Text and element pointing records:
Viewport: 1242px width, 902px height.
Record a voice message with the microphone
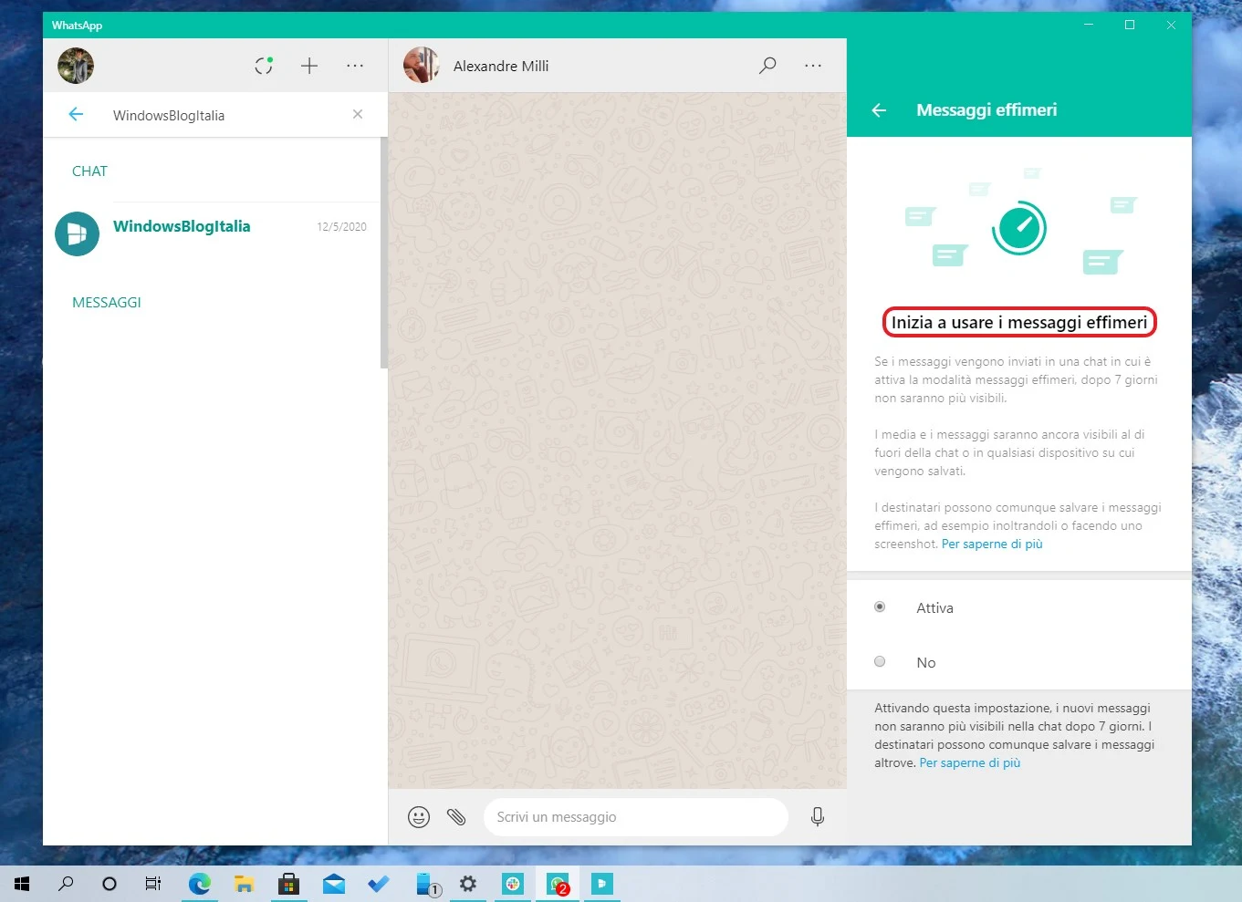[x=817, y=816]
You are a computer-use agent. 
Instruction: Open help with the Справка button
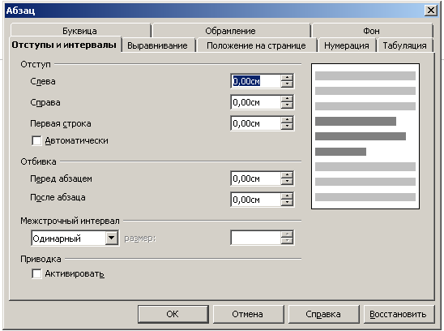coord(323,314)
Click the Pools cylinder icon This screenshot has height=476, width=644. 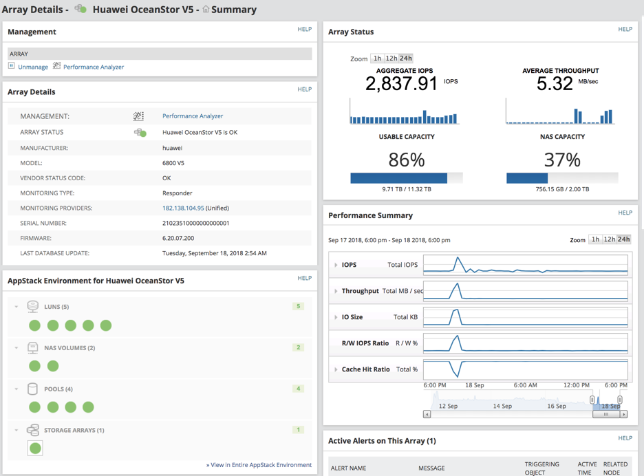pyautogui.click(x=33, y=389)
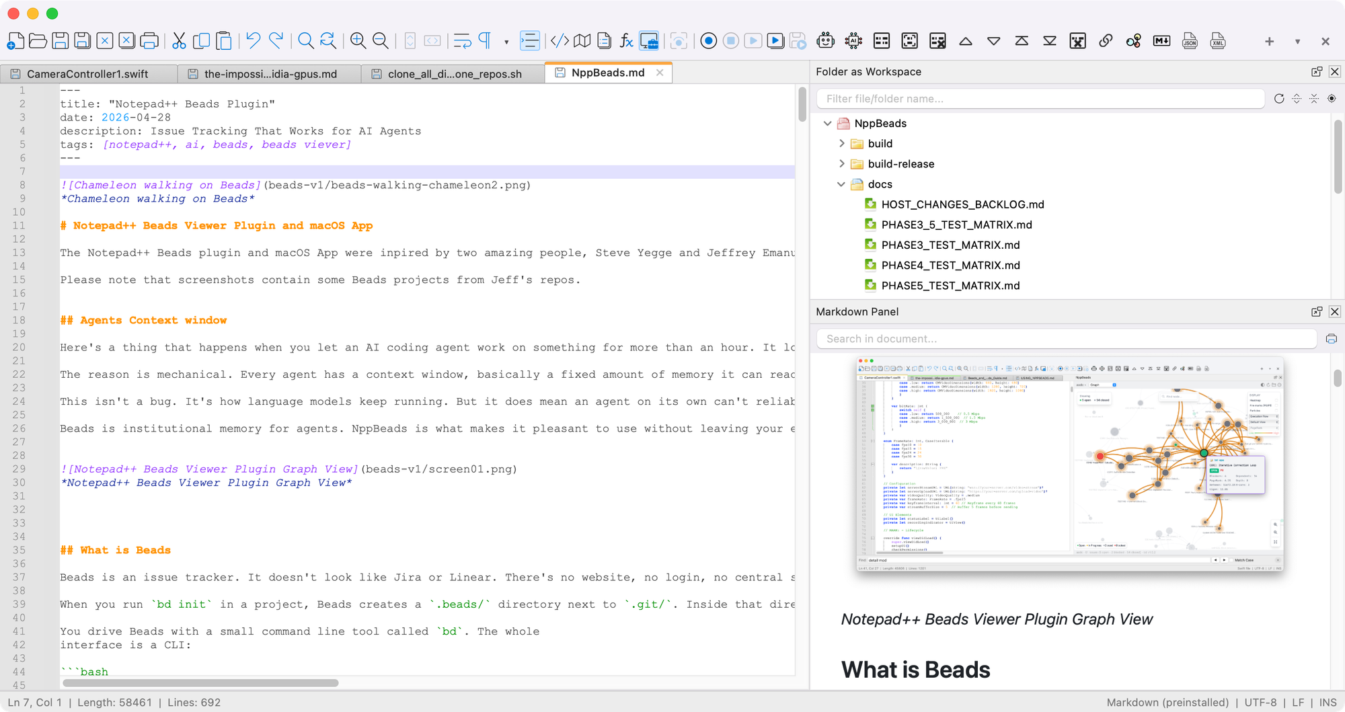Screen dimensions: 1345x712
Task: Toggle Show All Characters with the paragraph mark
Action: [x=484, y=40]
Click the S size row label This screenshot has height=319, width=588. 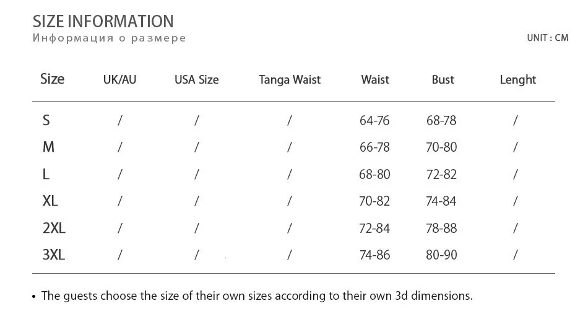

Job: Can you transcribe the entries word for word, starting at the very beginning and going on through the line that contains "coord(323,314)", with the pictures left out?

Reply to the exercise:
Viewport: 1242px width, 902px height.
Record a voice message with the microphone
[x=817, y=816]
You are a computer-use agent. 
Instruction: Open help with the Справка button
coord(323,314)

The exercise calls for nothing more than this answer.